GIVEN RECORDS
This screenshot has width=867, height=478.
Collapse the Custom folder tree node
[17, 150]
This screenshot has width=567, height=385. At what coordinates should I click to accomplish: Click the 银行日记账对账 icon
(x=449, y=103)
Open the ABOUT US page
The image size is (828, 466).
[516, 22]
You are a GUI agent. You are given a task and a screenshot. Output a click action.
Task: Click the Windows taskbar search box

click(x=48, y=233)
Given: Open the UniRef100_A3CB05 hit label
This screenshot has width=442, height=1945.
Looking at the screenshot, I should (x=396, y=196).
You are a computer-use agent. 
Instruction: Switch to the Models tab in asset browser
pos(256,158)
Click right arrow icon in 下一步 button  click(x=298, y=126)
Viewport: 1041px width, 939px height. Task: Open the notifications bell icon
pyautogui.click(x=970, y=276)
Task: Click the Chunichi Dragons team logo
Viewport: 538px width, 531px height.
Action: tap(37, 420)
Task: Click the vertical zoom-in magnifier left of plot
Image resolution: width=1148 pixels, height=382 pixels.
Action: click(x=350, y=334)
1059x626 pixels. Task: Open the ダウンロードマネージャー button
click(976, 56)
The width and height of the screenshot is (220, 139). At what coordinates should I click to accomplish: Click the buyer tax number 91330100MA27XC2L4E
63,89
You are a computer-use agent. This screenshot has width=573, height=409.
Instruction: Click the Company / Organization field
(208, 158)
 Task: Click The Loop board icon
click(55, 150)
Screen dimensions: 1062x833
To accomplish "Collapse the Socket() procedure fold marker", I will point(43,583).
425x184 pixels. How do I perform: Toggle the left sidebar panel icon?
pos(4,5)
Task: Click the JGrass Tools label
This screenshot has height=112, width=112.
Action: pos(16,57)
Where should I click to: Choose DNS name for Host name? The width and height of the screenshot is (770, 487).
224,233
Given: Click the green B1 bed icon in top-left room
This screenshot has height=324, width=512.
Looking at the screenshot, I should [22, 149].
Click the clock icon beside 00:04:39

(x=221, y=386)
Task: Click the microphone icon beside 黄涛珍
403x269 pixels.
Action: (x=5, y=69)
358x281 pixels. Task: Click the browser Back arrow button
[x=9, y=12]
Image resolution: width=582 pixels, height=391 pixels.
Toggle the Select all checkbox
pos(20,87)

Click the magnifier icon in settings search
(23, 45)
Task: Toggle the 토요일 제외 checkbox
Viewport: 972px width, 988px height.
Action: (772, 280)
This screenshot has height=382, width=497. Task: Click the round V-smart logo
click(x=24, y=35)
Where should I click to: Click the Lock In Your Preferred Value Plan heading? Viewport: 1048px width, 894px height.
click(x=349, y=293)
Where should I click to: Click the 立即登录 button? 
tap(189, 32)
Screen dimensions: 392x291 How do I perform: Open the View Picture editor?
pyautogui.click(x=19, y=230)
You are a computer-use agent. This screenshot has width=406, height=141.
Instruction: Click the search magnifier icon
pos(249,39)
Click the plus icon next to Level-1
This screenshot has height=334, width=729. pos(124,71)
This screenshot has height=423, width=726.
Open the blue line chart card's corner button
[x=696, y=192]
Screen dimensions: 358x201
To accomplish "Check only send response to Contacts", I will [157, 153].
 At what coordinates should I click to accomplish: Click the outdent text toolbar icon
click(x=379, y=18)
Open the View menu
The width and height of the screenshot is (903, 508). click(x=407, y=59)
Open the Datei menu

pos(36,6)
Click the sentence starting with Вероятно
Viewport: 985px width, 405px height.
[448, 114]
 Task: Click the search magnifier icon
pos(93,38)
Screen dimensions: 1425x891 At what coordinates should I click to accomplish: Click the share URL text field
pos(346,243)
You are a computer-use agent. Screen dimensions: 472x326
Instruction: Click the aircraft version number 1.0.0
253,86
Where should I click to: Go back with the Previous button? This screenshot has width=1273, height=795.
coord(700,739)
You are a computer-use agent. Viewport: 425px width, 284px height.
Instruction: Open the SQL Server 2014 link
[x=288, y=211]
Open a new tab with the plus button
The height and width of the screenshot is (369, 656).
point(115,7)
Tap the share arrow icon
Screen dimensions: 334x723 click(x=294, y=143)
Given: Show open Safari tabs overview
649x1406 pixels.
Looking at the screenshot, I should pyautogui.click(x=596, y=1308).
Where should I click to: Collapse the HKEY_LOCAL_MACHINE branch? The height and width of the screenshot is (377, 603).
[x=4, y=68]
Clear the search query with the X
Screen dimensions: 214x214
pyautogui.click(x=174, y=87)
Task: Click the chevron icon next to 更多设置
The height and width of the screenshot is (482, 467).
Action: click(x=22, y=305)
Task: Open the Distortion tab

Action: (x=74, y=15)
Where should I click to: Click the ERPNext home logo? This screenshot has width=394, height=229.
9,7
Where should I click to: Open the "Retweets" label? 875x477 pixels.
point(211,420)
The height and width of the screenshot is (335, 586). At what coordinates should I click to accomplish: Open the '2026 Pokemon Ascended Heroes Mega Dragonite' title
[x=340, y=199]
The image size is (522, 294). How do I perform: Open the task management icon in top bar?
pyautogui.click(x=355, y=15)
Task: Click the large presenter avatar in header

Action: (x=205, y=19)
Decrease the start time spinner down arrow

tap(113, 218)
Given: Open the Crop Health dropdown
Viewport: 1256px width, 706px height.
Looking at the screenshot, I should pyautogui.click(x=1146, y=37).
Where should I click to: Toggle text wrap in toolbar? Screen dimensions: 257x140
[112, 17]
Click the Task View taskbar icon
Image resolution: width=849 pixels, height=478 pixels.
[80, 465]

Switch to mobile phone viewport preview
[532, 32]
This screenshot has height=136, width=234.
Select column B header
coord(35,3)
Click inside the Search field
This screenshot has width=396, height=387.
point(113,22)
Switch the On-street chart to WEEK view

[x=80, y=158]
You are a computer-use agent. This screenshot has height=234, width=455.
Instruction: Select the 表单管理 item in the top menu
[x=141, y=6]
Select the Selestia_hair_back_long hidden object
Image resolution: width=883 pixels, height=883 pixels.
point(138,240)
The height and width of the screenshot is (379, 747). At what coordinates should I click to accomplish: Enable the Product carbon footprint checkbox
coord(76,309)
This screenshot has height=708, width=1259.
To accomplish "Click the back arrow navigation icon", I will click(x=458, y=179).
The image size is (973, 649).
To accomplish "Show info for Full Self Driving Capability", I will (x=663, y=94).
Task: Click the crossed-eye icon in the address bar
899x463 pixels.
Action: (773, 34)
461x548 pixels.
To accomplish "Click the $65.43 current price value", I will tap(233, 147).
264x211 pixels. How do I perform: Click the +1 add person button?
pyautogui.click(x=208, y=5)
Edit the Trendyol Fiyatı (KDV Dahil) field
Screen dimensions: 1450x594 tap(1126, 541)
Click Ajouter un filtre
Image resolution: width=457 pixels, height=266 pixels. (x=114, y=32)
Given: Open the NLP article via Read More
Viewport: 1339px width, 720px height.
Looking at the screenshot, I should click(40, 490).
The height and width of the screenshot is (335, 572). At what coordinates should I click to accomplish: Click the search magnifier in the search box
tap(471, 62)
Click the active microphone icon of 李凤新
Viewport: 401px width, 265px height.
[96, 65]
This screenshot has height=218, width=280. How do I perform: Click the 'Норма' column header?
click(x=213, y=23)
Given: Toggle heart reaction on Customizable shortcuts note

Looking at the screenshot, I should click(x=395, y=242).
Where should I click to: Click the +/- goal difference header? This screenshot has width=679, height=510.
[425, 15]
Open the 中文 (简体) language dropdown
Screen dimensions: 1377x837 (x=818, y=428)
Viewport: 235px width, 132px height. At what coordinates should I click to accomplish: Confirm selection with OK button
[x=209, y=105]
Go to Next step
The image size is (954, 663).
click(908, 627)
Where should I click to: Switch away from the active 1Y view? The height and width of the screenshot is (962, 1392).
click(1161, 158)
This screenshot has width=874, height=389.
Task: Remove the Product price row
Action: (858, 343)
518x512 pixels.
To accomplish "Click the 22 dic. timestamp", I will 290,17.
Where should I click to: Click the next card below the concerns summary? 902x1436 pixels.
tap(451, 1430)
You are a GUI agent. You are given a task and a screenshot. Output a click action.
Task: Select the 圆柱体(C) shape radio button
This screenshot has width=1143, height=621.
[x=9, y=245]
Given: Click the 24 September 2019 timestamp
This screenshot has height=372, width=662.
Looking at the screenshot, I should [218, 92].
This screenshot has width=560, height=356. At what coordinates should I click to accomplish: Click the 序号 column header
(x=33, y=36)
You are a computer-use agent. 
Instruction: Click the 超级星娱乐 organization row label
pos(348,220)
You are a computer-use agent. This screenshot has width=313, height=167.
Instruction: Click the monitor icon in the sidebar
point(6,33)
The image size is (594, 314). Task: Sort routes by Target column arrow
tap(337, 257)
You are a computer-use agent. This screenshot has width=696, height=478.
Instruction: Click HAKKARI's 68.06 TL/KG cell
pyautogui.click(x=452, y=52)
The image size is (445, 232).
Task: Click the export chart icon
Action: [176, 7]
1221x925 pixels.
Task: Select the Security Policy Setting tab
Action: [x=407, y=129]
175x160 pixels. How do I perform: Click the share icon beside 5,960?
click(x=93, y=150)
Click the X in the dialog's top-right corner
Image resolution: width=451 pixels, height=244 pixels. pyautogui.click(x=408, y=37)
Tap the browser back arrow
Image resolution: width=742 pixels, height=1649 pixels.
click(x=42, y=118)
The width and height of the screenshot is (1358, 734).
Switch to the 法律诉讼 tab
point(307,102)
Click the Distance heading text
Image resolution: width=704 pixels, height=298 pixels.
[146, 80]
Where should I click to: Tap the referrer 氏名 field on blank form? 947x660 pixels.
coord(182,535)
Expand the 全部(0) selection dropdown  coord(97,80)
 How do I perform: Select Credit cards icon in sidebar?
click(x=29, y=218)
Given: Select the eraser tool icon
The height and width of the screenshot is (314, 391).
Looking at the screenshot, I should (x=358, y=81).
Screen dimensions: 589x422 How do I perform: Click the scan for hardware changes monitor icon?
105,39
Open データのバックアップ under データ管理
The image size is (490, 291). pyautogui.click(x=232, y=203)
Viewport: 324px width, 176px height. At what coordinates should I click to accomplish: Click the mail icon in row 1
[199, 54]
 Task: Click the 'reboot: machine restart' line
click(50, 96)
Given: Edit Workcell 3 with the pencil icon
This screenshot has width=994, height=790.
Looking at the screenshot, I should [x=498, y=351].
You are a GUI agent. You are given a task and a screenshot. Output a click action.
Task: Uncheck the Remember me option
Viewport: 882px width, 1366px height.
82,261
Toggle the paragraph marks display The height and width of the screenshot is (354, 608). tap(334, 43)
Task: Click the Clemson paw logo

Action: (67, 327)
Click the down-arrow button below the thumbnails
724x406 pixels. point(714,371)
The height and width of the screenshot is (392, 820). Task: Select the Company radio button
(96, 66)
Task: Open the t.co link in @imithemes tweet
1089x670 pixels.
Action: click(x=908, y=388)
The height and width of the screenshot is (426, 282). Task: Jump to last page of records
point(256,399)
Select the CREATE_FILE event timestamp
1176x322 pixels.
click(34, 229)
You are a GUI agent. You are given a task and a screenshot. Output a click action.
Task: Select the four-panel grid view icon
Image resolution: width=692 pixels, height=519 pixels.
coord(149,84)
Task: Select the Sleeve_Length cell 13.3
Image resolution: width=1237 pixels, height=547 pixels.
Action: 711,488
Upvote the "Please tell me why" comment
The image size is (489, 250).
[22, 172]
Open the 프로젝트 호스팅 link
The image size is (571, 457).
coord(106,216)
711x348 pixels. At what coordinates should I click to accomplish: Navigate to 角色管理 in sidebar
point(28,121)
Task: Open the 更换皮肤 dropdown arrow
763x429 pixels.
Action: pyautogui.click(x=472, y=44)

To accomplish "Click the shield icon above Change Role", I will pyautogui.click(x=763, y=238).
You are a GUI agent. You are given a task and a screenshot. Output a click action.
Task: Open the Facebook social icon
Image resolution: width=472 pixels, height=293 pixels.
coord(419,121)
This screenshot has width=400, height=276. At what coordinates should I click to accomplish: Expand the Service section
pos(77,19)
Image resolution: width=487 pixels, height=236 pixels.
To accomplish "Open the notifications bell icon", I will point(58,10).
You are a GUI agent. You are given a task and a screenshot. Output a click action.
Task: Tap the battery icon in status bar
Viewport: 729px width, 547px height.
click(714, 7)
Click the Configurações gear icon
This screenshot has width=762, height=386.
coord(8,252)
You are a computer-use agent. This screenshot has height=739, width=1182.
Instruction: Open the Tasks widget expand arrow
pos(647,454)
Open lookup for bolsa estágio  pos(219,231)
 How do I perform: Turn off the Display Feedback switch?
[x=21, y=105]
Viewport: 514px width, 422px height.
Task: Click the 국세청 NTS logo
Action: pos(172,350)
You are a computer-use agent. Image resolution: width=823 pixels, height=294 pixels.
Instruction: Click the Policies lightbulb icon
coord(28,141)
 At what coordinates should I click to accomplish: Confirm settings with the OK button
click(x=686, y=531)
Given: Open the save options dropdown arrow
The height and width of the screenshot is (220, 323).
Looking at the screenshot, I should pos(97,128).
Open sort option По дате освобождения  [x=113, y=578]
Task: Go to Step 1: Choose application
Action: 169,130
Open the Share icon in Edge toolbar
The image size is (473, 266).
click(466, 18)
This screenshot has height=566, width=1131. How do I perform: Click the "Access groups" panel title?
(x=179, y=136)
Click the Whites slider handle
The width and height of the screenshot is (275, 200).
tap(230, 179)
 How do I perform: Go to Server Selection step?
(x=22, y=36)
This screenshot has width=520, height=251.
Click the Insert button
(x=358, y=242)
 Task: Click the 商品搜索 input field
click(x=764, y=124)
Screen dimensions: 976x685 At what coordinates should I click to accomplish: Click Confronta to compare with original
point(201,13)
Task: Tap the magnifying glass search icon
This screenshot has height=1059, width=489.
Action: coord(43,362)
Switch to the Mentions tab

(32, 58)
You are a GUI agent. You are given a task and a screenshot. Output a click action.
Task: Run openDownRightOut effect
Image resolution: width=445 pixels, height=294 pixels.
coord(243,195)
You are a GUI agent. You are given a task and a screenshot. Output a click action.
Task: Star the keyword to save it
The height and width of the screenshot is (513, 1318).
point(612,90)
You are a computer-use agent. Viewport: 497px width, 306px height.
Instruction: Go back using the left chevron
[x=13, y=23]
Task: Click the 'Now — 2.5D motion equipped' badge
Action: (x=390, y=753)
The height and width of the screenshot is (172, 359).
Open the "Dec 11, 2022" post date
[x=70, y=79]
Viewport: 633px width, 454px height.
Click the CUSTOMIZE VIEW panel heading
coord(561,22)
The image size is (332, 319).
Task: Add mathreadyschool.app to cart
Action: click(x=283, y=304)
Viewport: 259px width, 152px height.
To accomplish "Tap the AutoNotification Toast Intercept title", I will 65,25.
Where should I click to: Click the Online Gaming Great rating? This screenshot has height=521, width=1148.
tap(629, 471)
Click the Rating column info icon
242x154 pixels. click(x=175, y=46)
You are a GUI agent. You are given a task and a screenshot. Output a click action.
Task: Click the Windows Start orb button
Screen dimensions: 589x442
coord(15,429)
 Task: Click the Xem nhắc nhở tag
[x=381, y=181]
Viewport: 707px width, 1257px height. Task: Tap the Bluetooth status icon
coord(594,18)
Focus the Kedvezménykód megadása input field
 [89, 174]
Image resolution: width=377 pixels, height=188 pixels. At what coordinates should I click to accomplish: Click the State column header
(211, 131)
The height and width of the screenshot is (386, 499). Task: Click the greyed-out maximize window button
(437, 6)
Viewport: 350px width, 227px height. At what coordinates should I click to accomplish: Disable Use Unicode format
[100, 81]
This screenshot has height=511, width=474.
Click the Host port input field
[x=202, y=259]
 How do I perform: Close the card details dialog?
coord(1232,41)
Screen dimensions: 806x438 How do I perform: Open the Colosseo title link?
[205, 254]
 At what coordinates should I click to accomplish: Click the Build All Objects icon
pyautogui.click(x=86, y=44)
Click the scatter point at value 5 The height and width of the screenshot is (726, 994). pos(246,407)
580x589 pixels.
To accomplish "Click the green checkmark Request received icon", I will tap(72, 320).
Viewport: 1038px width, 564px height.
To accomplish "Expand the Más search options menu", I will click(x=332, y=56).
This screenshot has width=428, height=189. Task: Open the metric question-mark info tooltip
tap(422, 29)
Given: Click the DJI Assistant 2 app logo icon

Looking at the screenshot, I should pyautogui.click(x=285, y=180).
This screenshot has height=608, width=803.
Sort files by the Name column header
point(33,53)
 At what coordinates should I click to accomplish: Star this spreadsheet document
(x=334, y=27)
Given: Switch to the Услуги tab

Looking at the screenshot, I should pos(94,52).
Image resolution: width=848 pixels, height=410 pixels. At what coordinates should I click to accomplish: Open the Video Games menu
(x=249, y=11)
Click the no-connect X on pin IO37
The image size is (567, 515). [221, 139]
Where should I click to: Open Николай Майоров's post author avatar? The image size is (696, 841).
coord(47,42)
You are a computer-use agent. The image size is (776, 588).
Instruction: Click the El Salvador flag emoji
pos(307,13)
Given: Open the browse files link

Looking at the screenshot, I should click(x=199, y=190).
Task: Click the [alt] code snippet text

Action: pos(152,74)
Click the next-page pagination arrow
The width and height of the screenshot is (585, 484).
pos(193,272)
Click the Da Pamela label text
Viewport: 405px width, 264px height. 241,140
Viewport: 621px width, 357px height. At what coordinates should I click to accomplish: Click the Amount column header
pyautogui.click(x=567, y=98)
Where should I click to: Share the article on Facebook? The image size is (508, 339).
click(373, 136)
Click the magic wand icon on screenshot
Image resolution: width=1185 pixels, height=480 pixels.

PROBLEM REQUIREMENTS
What are the lines above, starting at the one with "Tap the browser back arrow" and ending at the one with "Toggle the paragraph"? Give them again exactly, and only them.

ANSWER TO THIS TASK
Tap the browser back arrow
Image resolution: width=742 pixels, height=1649 pixels.
click(x=42, y=118)
The width and height of the screenshot is (1358, 734).
Switch to the 法律诉讼 tab
point(307,102)
Click the Distance heading text
Image resolution: width=704 pixels, height=298 pixels.
[146, 80]
Where should I click to: Tap the referrer 氏名 field on blank form? 947x660 pixels.
coord(182,535)
Expand the 全部(0) selection dropdown  coord(97,80)
 How do I perform: Select Credit cards icon in sidebar?
click(x=29, y=218)
Given: Select the eraser tool icon
The height and width of the screenshot is (314, 391).
Looking at the screenshot, I should (x=358, y=81).
Screen dimensions: 589x422 How do I perform: Click the scan for hardware changes monitor icon?
105,39
Open データのバックアップ under データ管理
The image size is (490, 291). pyautogui.click(x=232, y=203)
Viewport: 324px width, 176px height. At what coordinates should I click to accomplish: Click the mail icon in row 1
[199, 54]
 Task: Click the 'reboot: machine restart' line
click(50, 96)
Given: Edit Workcell 3 with the pencil icon
This screenshot has width=994, height=790.
Looking at the screenshot, I should [x=498, y=351].
You are a GUI agent. You are given a task and a screenshot. Output a click action.
Task: Uncheck the Remember me option
Viewport: 882px width, 1366px height.
82,261
Toggle the paragraph marks display The height and width of the screenshot is (354, 608). tap(334, 43)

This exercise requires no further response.